Please set out the lines of the listing below as a numbered list, starting at the line that contains "Where should I click to: Click" and ending at the last line of the listing, with blank lines left out.

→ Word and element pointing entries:
-.-.-

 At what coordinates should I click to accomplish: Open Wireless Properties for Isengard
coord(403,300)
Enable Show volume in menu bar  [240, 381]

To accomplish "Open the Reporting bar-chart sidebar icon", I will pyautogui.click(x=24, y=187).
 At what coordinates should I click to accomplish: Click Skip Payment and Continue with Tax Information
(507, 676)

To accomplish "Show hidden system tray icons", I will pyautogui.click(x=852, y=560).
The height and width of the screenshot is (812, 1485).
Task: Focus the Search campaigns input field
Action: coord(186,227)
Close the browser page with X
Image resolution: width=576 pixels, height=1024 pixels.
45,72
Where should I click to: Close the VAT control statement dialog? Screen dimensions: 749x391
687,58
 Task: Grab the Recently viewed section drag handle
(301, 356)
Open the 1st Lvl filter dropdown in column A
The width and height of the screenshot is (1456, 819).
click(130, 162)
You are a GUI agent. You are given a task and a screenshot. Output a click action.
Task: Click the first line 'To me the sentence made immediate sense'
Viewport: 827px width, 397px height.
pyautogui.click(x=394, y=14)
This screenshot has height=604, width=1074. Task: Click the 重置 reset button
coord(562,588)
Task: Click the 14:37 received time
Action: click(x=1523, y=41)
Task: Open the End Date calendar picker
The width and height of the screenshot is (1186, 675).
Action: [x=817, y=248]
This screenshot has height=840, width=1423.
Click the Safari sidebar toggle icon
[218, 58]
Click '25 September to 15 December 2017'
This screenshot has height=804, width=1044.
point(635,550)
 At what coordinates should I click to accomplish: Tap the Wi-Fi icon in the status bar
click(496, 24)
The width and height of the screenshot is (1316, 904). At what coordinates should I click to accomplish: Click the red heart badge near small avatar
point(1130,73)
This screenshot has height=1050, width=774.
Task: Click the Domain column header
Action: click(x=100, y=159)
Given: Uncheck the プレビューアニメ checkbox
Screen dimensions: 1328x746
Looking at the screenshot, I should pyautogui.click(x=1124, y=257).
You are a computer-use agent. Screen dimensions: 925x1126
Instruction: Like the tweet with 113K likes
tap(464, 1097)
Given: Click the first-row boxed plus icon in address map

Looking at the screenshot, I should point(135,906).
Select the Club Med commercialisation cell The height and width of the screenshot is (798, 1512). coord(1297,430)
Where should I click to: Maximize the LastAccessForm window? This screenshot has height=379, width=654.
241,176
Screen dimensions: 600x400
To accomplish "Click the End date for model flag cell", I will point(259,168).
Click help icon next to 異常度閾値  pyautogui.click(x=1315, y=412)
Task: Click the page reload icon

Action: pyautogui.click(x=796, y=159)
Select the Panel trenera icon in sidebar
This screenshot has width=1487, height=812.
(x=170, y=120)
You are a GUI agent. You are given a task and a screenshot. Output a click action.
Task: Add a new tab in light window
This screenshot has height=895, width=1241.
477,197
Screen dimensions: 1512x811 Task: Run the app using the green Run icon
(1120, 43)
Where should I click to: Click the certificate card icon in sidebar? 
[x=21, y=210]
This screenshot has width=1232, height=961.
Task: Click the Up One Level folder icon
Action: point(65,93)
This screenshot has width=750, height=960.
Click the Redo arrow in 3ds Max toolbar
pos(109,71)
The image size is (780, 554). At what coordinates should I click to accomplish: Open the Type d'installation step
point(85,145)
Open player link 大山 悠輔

-.-.-

→ OUTPUT FOR THIS TASK:
1. Where should I click to: Click the certificate card icon in sidebar? 
2. [x=21, y=210]
3. This screenshot has width=1232, height=961.
4. Task: Click the Up One Level folder icon
5. Action: point(65,93)
6. This screenshot has width=750, height=960.
7. Click the Redo arrow in 3ds Max toolbar
8. pos(109,71)
9. The image size is (780, 554). At what coordinates should I click to accomplish: Open the Type d'installation step
10. point(85,145)
11. Open player link 大山 悠輔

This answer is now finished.